Supplied passage:
»»

Now, if you look at the code that does the LIKE pattern matching you'll
see that it does not use any locale features, it simply compares
characters for equality based on their character codes, accounting for the
wildcards.  Consequentially, this whole operation has nothing to do with
locales.  It was an error that it did in the first place, that's why we
had all these problems.

-- 
Peter Eisentraut   peter_e@gmx.net   http://funkturm.homeip.net/~peter



Re: Progress report on locale safe LIKE indexing

From
Tom Lane
Date:
Peter Eisentraut <peter_e@gmx.net> writes:
> Now, if you look at the code that does the LIKE pattern matching you'll
> see that it does not use any locale features, it simply compares
> characters for equality based on their character codes, accounting for the
> wildcards.  Consequentially, this whole operation has nothing to do with
> locales.

But the LIKE code does know about multibyte character sets.  Is it safe
to assume that memcmp-based sorting will not make any mistakes with
multibyte characters?
        regards, tom lane


RE: Progress report on locale safe LIKE indexing

From
"Hiroshi Inoue"
Date:
> -----Original Message-----
> From: Peter Eisentraut
>
> Hiroshi Inoue writes:
>
> > Please look at my first question.
> >    This depends on the assumption that '=' is equivalent in
> >    any locale. Is it guaranteed ?
> >    For example, ( 'a' = 'A' ) isn't allowed in any locale ?.
> >
> > And your answer was
> >    The whole point here is not to rely on '='.
> >
> > Clearly your theory depends on the assumption that
> >    If a = b in some locale then a = b in ASCII locale.
> >
> > And where does 'a' <> 'A' come from ?
> > The definition of '=' is a part of collating sequence.
> >
> > >
> > > > LIKE seems to use the collating sequence.
> > >
> > > No.  The collating sequence defines the order of all possible strings.
> > > LIKE doesn't order anything.
> >
> > Again where does it come from ?
>
> Let me elaborate again:
>
> Now, if you look at the code that does the LIKE pattern matching you'll
> see that it does not use any locale features, it simply compares
> characters for equality based on their character codes, accounting for the
> wildcards.  Consequentially, this whole operation has nothing to do with
> locales.

Oh I see your point.
Hmm  * string1 = string2 * doesn't imply * string1 LIKE string2 * ?

Otherwise the current criterion of LIKE matching unwittingly assumes
that there's no locale that has the different definition of '=' from that of
ASCII locale.  I don't think the current implementation is strictly right.

««

Written problem a:
Return the passage of the thread on locale-safe LIKE indexing from "Oh I see your" up to and including "is strictly right.", verbatim.

Entries shown:
»»

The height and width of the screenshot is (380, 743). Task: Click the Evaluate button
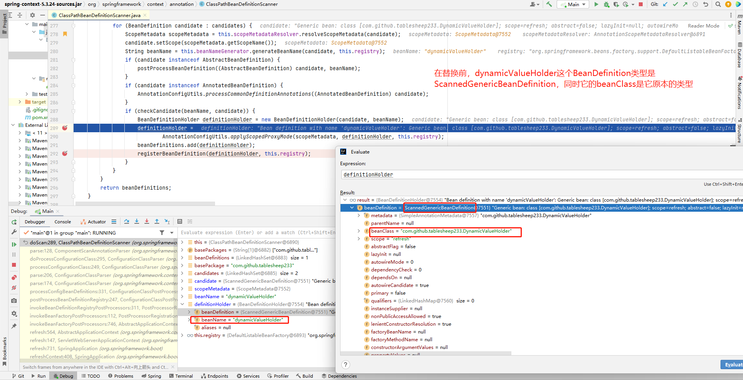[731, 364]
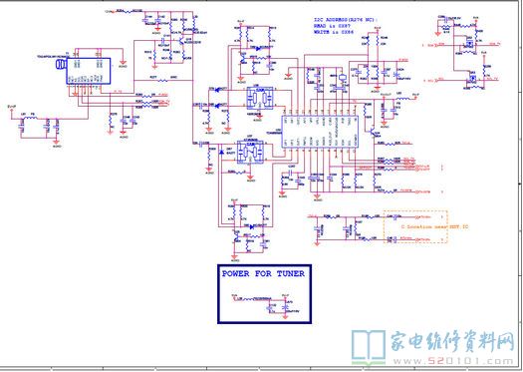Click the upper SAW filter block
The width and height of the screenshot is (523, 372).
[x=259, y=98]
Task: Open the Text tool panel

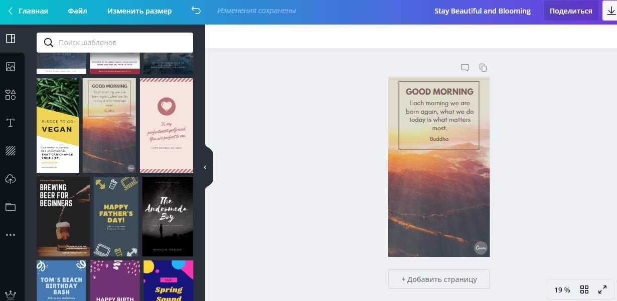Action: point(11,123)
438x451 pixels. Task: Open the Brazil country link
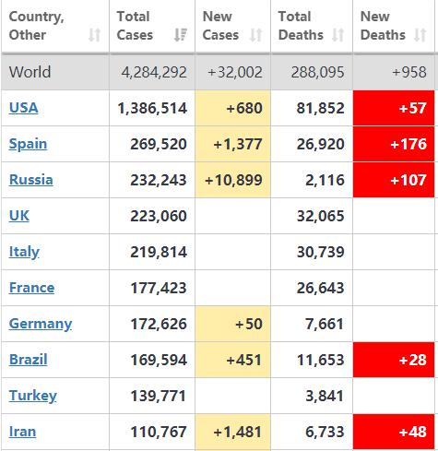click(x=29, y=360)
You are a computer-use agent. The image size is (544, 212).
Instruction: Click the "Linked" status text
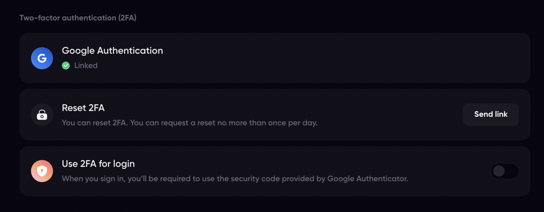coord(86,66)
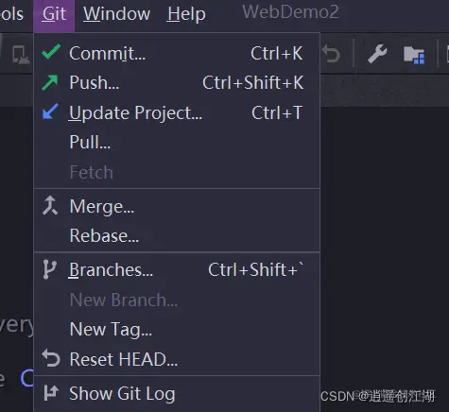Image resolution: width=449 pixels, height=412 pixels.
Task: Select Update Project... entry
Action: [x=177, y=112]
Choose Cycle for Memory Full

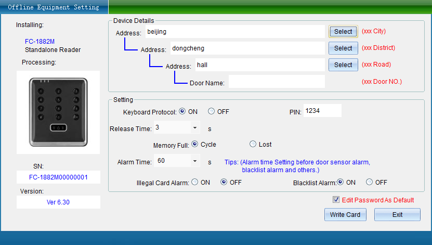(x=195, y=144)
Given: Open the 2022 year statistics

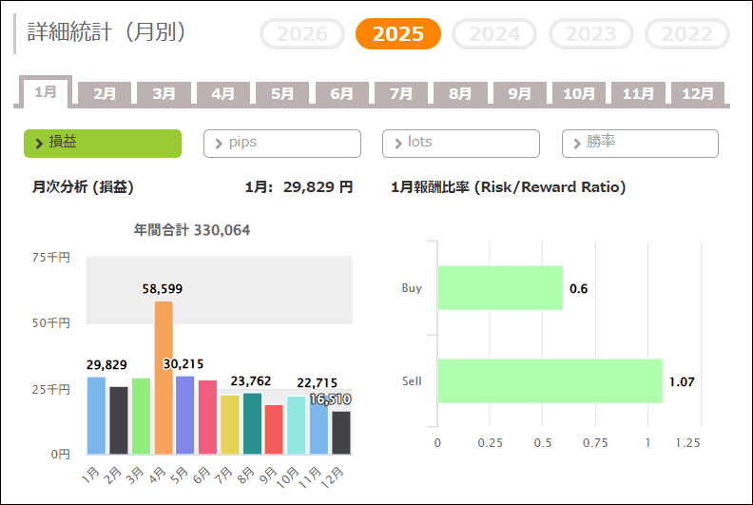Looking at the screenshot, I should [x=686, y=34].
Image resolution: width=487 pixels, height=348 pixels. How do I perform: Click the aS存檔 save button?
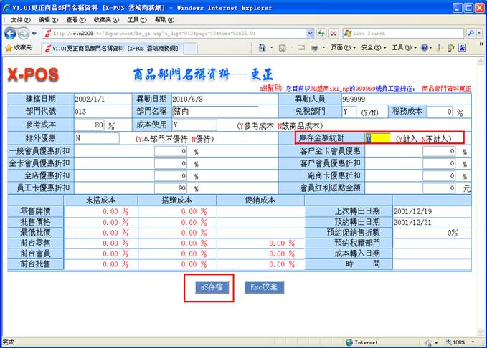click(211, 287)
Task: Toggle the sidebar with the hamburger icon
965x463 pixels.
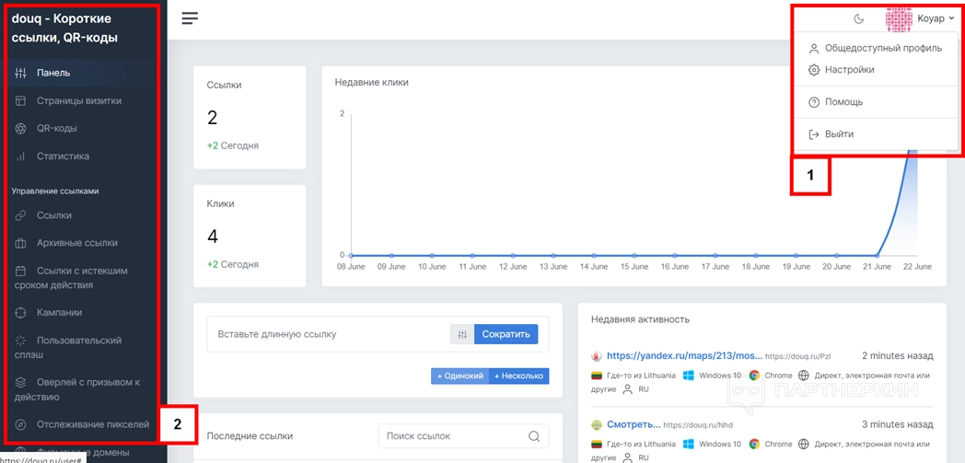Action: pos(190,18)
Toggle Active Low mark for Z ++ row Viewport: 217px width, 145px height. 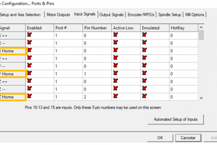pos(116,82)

««

Written problem b:
Output the lines of the listing from the line with "You are a computer-use" up to and including the line with "click(211, 287)" as a JSON list of strings, one string per line, with blank lines omitted. Leave the pictures out.

Expected answer a:
Oh I see your point.
Hmm  * string1 = string2 * doesn't imply * string1 LIKE string2 * ?

Otherwise the current criterion of LIKE matching unwittingly assumes
that there's no locale that has the different definition of '=' from that of
ASCII locale.  I don't think the current implementation is strictly right.

Expected answer b:
[
  "You are a computer-use agent. The image size is (544, 212).",
  "Instruction: Click the \"Linked\" status text",
  "coord(86,66)",
  "Image resolution: width=449 pixels, height=412 pixels.",
  "Task: Select Update Project... entry",
  "Action: [x=177, y=112]",
  "Choose Cycle for Memory Full",
  "(x=195, y=144)",
  "Given: Open the 2022 year statistics",
  "Looking at the screenshot, I should [x=686, y=34].",
  "Image resolution: width=487 pixels, height=348 pixels. How do I perform: Click the aS存檔 save button?",
  "click(211, 287)"
]